§ TASK PROMPT
Count the lines in the listing that contain the word "accomplish", matching case exactly. Reply with the number alone.

§ RECORDS SUPPLIED

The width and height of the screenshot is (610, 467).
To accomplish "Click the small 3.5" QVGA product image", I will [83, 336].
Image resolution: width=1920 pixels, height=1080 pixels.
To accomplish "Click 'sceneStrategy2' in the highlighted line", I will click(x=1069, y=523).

--

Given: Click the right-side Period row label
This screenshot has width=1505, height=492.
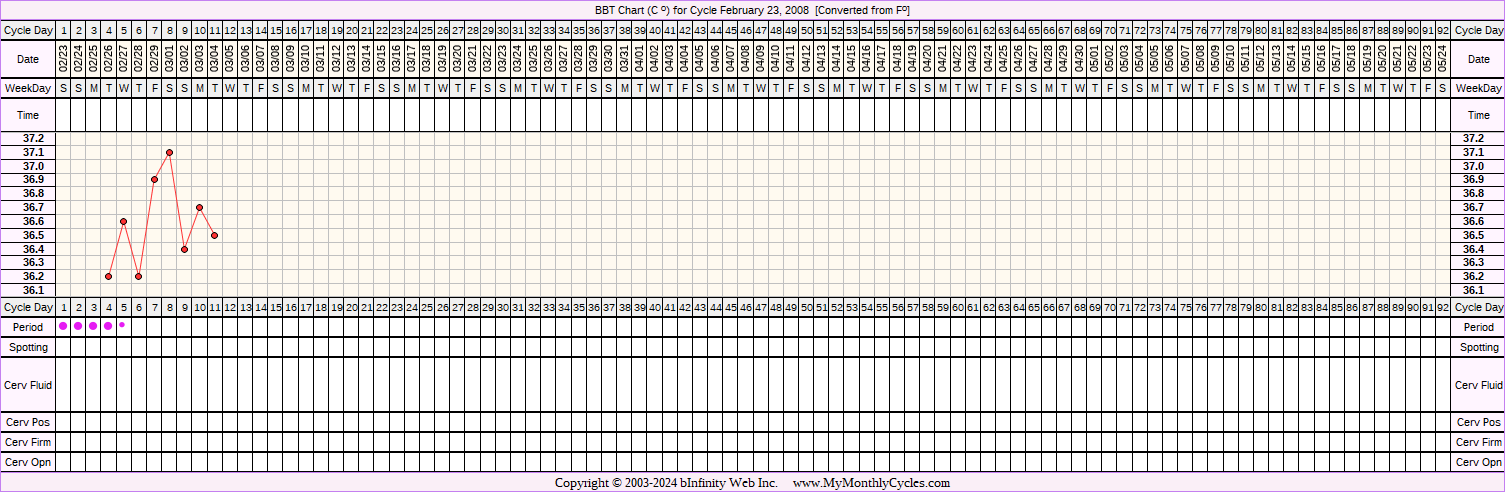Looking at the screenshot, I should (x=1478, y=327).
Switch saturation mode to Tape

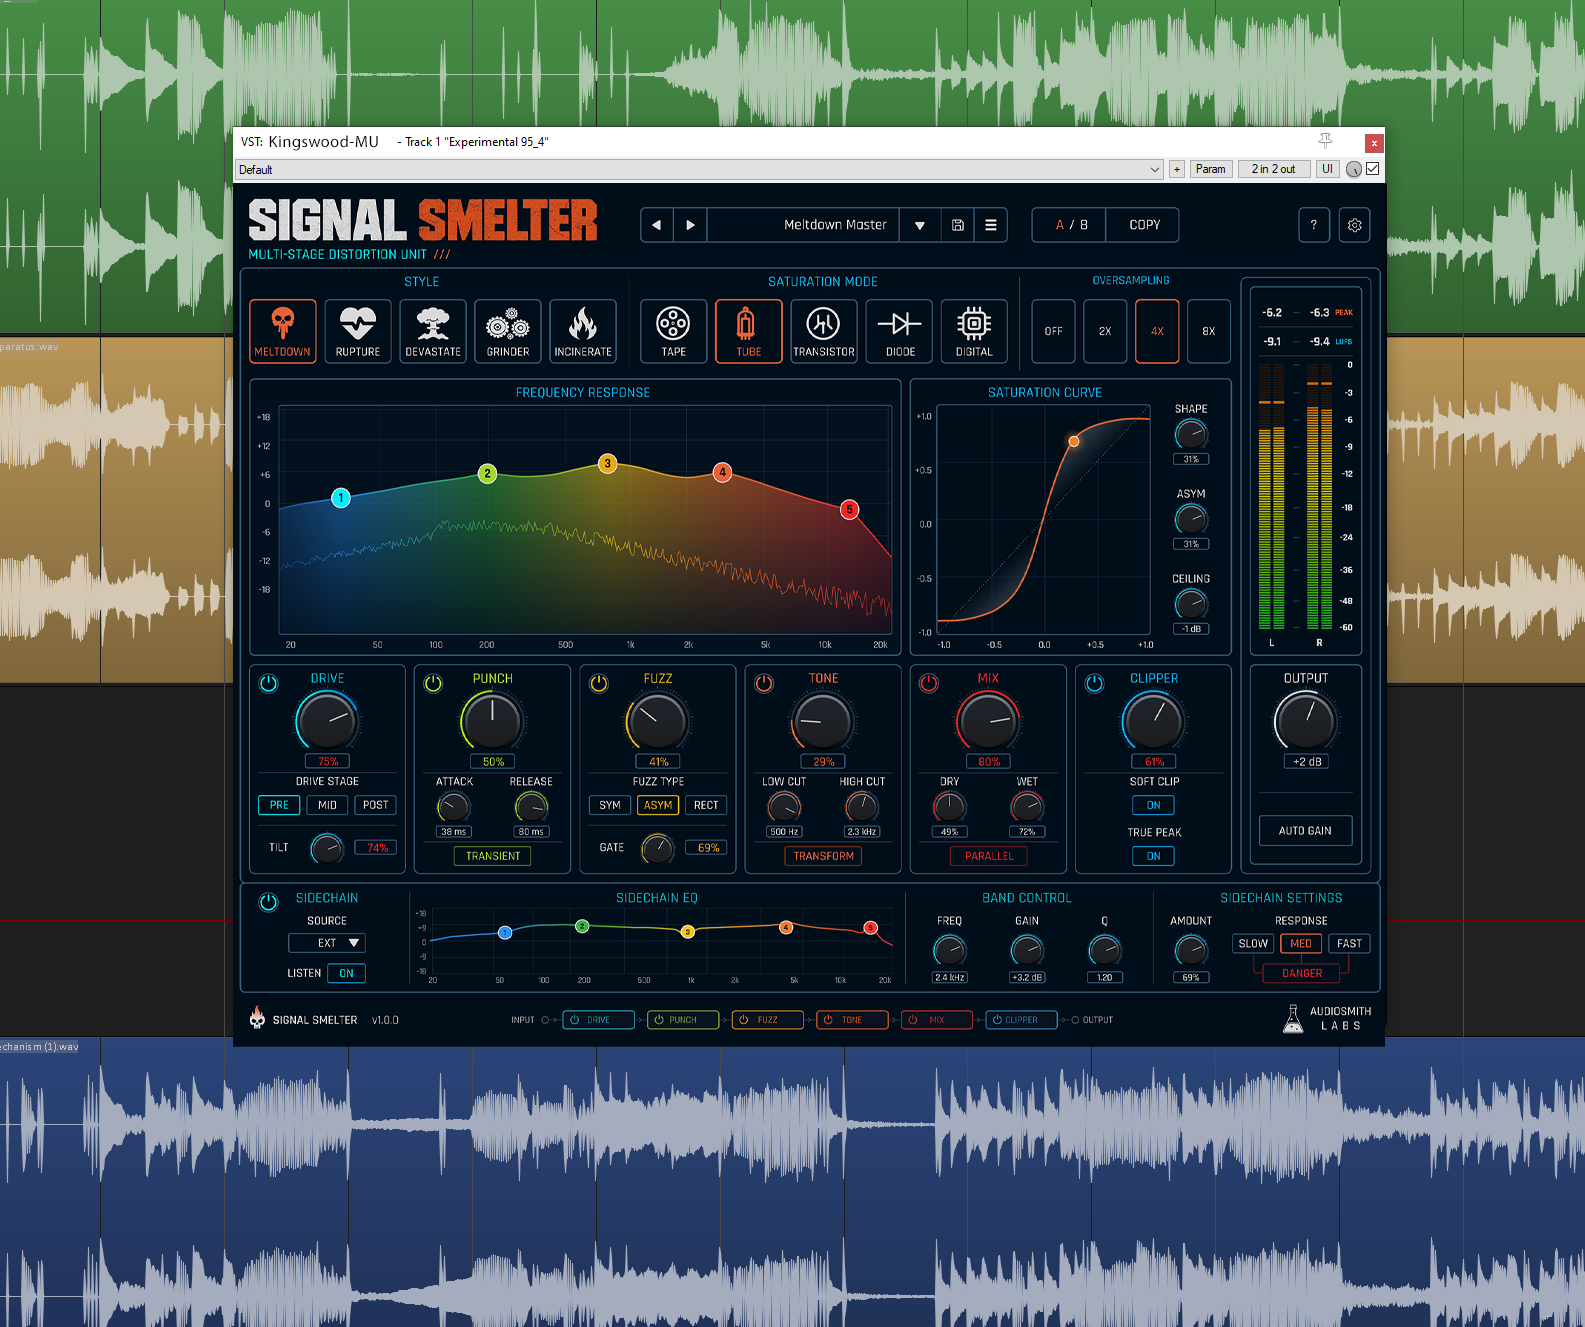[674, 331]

§ TASK ANSWER
2